▸ What to produce: Lines before the one containing "Příležitostní Pamětník (671, 60)" are left out; return that line and every line after it exactly, through the end of the data below.

Screenshot grounding data
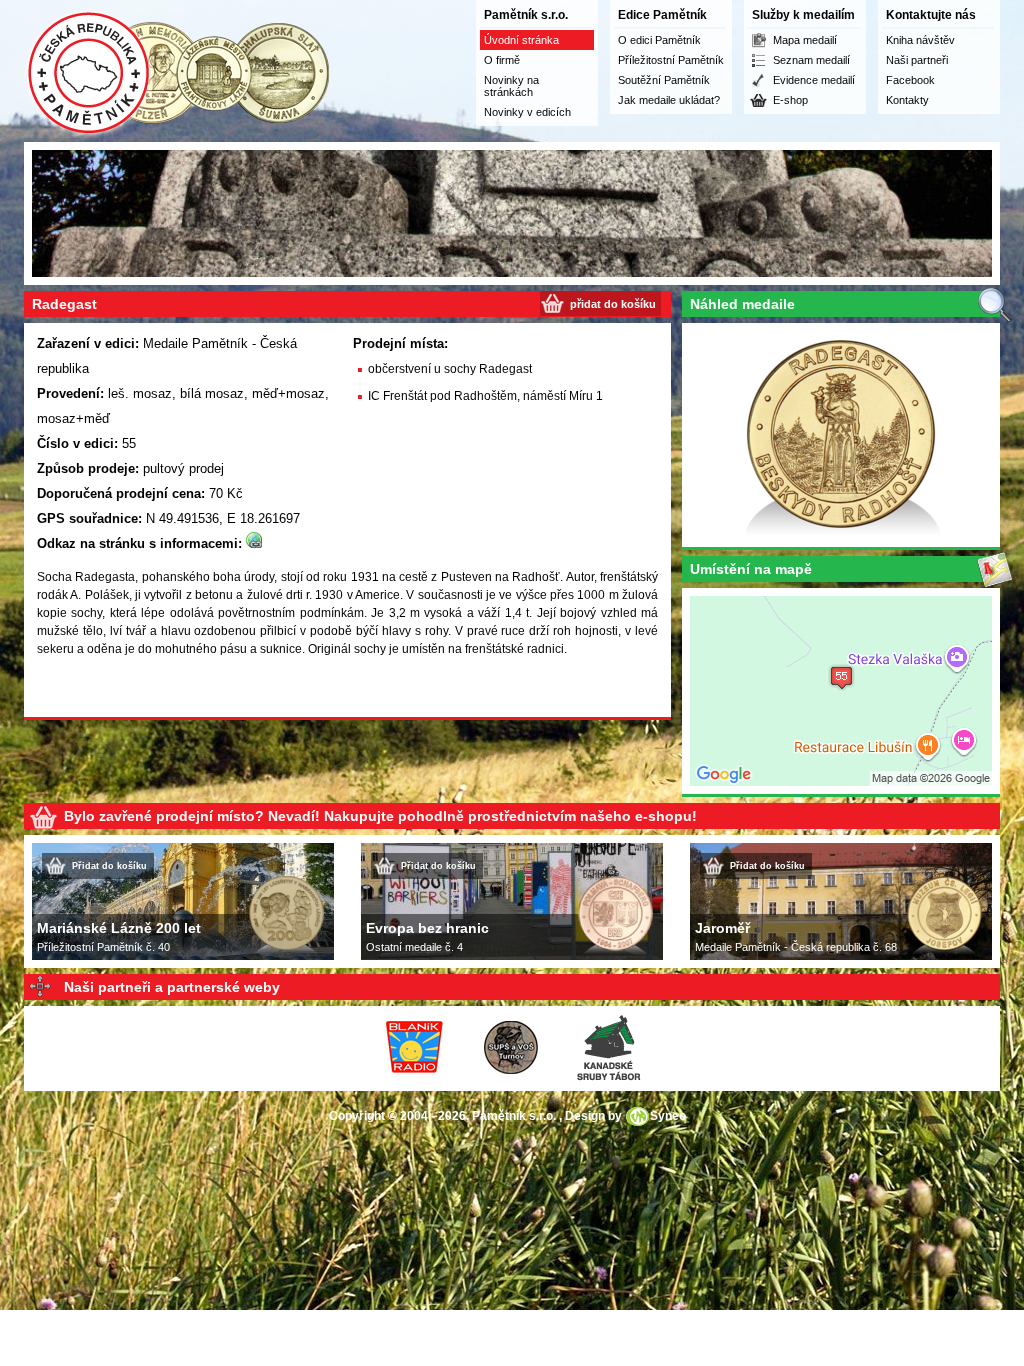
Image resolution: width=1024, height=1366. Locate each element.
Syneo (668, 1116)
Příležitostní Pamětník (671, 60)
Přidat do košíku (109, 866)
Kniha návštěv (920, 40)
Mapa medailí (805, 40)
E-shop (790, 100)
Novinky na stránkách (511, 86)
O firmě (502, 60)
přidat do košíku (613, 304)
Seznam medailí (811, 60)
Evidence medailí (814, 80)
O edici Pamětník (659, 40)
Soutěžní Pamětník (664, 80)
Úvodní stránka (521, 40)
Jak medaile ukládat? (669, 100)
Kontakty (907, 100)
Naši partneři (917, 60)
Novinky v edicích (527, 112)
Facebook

▸ Task output:
Příležitostní Pamětník (671, 60)
Přidat do košíku (109, 866)
Kniha návštěv (920, 40)
Mapa medailí (805, 40)
E-shop (790, 100)
Novinky na stránkách (511, 86)
O firmě (502, 60)
přidat do košíku (613, 304)
Seznam medailí (811, 60)
Evidence medailí (814, 80)
O edici Pamětník (659, 40)
Soutěžní Pamětník (664, 80)
Úvodní stránka (521, 40)
Jak medaile ukládat? (669, 100)
Kontakty (907, 100)
Naši partneři (917, 60)
Novinky v edicích (527, 112)
Facebook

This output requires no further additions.